Agrarian Reform Secretary Conrado Estrella III, on the other hand, considered Toots as his favorite seatmate during Cabinet meetings with PBBM. He disclosed having gifted her last year with a white Bichon puppy, knowing Toots as a “fur mom” to 26 dogs at her home.

Laguesma and Confesor were once young bureaucrats at the labor ministry headed by the elder Ople, while Estrella is the grandson of his namesake grandfather who served along with the elder Ople during the martial law regime. The three of them spoke highly about Toots in their respective eulogy at her wake last week.

In response to the eulogies, Estelle Ople-Osorio, the only daughter of Toots, vowed to continue her mother’s outreach assistance for OFWs through the Ople Center.
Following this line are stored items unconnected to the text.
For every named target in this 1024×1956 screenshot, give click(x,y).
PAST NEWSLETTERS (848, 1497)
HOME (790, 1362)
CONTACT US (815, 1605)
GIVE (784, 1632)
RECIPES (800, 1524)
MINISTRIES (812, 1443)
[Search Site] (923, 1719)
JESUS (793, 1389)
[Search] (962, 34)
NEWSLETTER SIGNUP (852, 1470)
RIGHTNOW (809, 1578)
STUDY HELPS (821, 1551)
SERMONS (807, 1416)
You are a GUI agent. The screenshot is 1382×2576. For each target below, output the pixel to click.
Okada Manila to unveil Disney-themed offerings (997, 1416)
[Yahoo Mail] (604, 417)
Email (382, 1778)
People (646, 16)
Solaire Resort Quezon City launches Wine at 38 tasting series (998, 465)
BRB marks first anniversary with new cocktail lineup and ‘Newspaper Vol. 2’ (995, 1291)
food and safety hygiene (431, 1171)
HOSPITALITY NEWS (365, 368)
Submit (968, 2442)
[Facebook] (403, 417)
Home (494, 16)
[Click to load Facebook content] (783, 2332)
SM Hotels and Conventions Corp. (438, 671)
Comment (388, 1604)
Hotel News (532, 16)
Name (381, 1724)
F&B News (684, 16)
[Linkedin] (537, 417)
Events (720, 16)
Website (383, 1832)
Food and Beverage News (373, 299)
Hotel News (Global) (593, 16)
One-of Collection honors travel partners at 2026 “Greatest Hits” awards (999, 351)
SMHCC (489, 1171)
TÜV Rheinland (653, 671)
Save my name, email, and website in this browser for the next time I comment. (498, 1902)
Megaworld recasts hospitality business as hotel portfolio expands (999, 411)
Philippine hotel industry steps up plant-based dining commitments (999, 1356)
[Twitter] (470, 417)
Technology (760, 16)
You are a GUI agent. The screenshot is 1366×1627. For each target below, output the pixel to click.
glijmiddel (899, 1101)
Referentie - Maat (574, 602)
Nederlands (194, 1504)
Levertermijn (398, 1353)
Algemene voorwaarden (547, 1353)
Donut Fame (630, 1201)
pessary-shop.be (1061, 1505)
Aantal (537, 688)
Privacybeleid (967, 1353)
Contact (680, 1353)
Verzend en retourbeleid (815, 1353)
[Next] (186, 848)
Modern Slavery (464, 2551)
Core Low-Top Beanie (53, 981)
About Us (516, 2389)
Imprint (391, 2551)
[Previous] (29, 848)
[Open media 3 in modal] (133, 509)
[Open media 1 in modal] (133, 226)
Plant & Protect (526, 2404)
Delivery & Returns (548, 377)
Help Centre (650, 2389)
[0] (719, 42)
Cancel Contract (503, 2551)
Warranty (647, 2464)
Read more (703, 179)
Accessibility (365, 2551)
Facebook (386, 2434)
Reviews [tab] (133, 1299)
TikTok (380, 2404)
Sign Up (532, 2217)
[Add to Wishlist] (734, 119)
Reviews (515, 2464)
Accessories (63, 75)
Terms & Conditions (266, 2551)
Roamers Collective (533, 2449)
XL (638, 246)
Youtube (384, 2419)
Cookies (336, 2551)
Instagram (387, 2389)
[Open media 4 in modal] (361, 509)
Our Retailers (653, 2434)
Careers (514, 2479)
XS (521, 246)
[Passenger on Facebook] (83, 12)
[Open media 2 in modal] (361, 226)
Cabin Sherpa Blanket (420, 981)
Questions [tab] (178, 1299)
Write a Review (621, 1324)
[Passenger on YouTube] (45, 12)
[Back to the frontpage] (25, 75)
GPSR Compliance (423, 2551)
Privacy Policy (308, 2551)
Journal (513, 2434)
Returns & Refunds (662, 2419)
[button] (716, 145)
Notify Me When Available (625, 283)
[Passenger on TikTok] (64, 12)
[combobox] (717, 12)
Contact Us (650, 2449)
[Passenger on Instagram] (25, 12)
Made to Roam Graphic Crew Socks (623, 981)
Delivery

She echoed her late mother’s “dream” to assist in distress, cancer-stricken OFWs even after the demise of the DMW chief.

Malacañang is again opening its door to hold necrological rites today for the late DMW secretary. The last one held at Malacañang for a Cabinet member was for the late Interior and Local Government Secretary Jesse Robredo who died in a plane crash on Aug. 18, 2012.

After she attended PBBM’s State of the Nation Address last July 25, the Chief Executive personally advised Toots to take a “wellness leave” for her own sake and delegate whatever her pressing OFWs concerns to her DMW deputies. Feeling the deep loss of a very kind-hearted public servant, PBBM was visibly most saddened when he spoke about Toots’ compassion for our OFWs as without equal.

Malacañang has announced Undersecretary Bernardo Olalia will serve as officer-in-charge of the DMW pending the final decision of PBBM on who will replace the late Secretary Toots.

Like father, like daughter, they stood for OPLE, or Outstanding Public Leaders Endearing to all Filipino workers they fought for and died with their boots on.